Esercizi da svolgere -
1. Traduci in inglese questa frase del testo sulle arie da camera: "Stefano Donaudy (1879-1925), colto compositore di origini francesi, optò per un ritorno all’antichità in un periodo dominato dalla poetica verista, impiantando elementi arcaici in uno stile di ascendenza comunque tardo-romantica."
2. Per favore, prosegui il testo sulle arie da camera partendo dopo la sua ultima frase.

Sezione del documento -
---------------

La parentesi dedicata a Bellini si conclude con la più eseguita
delle sue arie da camera, Vaga
luna che inargenti.
Pubblicata per la prima volta in una rivista milanese e
successivamente da Ricordi nella raccolta Tre
ariette inedite
(1838), la tematica lunare e lo stesso verso d’esordio l’avvicinano
alla celebre Casta
diva.
Stefano
Donaudy
(1879-1925), colto compositore di origini francesi, optò per un
ritorno all’antichità in un periodo dominato dalla poetica
verista, impiantando elementi arcaici in uno stile di ascendenza
comunque tardo-romantica. A Novecento ormai inoltrato, egli pubblicò
due raccolte di brani intitolate Arie
di stile antico
(1916 e 1923), da eseguirsi nell’ambiente intimo di eleganti
salotti. Frutto di questo lavoro raffinato e nostalgico sono ariette
come O
del mio amato ben,
Perduta
ho la speranza e
Vaghissima
sembianza.

---------------

Contenuto del dataset -
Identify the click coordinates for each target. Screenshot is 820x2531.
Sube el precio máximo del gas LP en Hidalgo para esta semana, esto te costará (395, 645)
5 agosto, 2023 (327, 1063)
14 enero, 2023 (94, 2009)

---------------

Risposte agli esercizi -
1. Stefano Donaudy (1879–1925), a cultured composer of French origin, opted for a return to antiquity in a period dominated by verismo poetics, grafting archaic elements onto a style that nonetheless had late-Romantic roots.

2.
La prima è forse il brano più noto dell’autore; la linea melodica
si snoda ampia, favorita dall’alternanza di endecasillabi e
settenari, metro non infrequente nel campionario di Parisotti, vero e
proprio precursore dell’esperienza di Donaudy.
Se
per alcuni autori, come Bellini, la produzione cameristica non è che
un’attività parallela a quella principale, per altri è invece
un’autentica vocazione. È questo il caso di Francesco
Paolo Tosti
(1846-1916), indubbiamente il nome più rappresentativo
dell’Ottocento italiano nell’ambito della vocalità non
operistica.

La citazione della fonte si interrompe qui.